Do this: Reproduce the forum thread about the C3 speakers below word for word, from start to finish.

Supplied passage:
That size room? No problem. It's not like the C3 is *that* inefficient. [email protected] is pretty normal for a small standmount speaker. I am using less efficient speakers in a larger room and it's no problem at all. The C3 are pretty easy to drive.


----------



## needspeed52 (Aug 2, 2008)

warpdrive said:


> That size room? No problem. It's not like the C3 is *that* inefficient. [email protected] is pretty normal for a small standmount speaker. I am using less efficient speakers in a larger room and it's no problem at all. The C3 are pretty easy to drive.


Warp, Do you think the C3's are really that good, I was thinking of using three up front for LCR, I have outboard amplification for the front three and receiver for the other channels. I won't have any problems driving them. There are other speakers in this price range that I am considering, ie: Ascend 340SE's up front, I am really struggling to decide, I think you reviewed the C3's somewhere before, that's why I'm asking your advice on the C3's. My room is 14' X 26' X 8' and I have my rig setup on the long wall which opens up to another small room, so there is no left wall but I can compensate for that, they will be crossed over to an Epik Legend sub. Thanks my friend, look forward to your reply.
Jeff


----------



## alphaiii (Nov 30, 2007)

warpdrive said:


> That size room? No problem. It's not like the C3 is *that* inefficient. [email protected] is pretty normal for a small standmount speaker. I am using less efficient speakers in a larger room and it's no problem at all. The C3 are pretty easy to drive.

Listing:
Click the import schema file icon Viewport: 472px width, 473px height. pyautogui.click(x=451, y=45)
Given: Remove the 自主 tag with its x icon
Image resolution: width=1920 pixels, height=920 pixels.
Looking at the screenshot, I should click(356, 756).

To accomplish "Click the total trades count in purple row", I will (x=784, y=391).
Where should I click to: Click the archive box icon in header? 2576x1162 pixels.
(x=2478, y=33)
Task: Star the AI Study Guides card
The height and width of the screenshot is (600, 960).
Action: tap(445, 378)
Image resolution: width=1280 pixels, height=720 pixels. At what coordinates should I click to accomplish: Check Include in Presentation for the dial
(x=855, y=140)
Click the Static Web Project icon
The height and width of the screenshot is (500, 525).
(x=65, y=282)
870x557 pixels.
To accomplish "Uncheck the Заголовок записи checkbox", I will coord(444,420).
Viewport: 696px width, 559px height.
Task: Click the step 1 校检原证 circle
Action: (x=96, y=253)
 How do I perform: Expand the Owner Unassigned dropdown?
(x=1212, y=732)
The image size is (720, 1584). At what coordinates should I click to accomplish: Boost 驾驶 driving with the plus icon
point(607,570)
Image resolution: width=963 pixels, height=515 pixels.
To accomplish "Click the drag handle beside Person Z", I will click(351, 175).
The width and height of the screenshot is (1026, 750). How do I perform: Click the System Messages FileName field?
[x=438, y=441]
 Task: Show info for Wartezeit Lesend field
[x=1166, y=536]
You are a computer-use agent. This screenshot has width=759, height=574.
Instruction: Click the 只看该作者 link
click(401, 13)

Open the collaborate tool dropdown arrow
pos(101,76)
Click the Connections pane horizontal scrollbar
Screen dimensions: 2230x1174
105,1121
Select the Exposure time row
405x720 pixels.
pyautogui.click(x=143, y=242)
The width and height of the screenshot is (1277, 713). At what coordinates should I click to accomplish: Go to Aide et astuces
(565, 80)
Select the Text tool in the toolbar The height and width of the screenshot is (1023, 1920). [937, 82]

Solved problem:
That size room? No problem. It's not like the C3 is *that* inefficient. [email protected] is pretty normal for a small standmount speaker. I am using less efficient speakers in a larger room and it's no problem at all. The C3 are pretty easy to drive.


----------



## needspeed52 (Aug 2, 2008)

warpdrive said:


> That size room? No problem. It's not like the C3 is *that* inefficient. [email protected] is pretty normal for a small standmount speaker. I am using less efficient speakers in a larger room and it's no problem at all. The C3 are pretty easy to drive.


Warp, Do you think the C3's are really that good, I was thinking of using three up front for LCR, I have outboard amplification for the front three and receiver for the other channels. I won't have any problems driving them. There are other speakers in this price range that I am considering, ie: Ascend 340SE's up front, I am really struggling to decide, I think you reviewed the C3's somewhere before, that's why I'm asking your advice on the C3's. My room is 14' X 26' X 8' and I have my rig setup on the long wall which opens up to another small room, so there is no left wall but I can compensate for that, they will be crossed over to an Epik Legend sub. Thanks my friend, look forward to your reply.
Jeff


----------



## alphaiii (Nov 30, 2007)

warpdrive said:


> That size room? No problem. It's not like the C3 is *that* inefficient. [email protected] is pretty normal for a small standmount speaker. I am using less efficient speakers in a larger room and it's no problem at all. The C3 are pretty easy to drive.